> _YOUR INSTRUCTIONS_: Each line from the one containing "Select the Video views objective" through the end of the data is to be written out exactly, and nothing more.
AVAILABLE DATA: Begin
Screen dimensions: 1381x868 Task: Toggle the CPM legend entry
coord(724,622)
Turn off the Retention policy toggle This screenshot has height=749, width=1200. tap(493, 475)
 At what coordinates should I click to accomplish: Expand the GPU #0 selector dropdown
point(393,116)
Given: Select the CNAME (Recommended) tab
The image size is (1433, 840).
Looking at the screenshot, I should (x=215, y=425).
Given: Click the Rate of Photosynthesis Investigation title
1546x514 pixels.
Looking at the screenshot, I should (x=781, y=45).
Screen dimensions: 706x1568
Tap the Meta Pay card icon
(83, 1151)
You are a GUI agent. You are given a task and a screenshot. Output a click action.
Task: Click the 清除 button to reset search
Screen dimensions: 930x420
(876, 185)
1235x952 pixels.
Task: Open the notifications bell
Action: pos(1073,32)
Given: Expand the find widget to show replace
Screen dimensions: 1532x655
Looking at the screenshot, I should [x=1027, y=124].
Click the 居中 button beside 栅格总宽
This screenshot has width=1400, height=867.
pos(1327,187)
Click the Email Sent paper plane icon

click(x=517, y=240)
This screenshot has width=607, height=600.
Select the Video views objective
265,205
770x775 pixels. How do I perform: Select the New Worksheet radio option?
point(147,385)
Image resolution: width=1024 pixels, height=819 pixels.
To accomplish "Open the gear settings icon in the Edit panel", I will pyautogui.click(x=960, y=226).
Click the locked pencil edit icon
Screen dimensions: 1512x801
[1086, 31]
AVAILABLE DATA: End
> _WORKED SOLUTION_:
Select the Video views objective
265,205
770x775 pixels. How do I perform: Select the New Worksheet radio option?
point(147,385)
Image resolution: width=1024 pixels, height=819 pixels.
To accomplish "Open the gear settings icon in the Edit panel", I will pyautogui.click(x=960, y=226).
Click the locked pencil edit icon
Screen dimensions: 1512x801
[1086, 31]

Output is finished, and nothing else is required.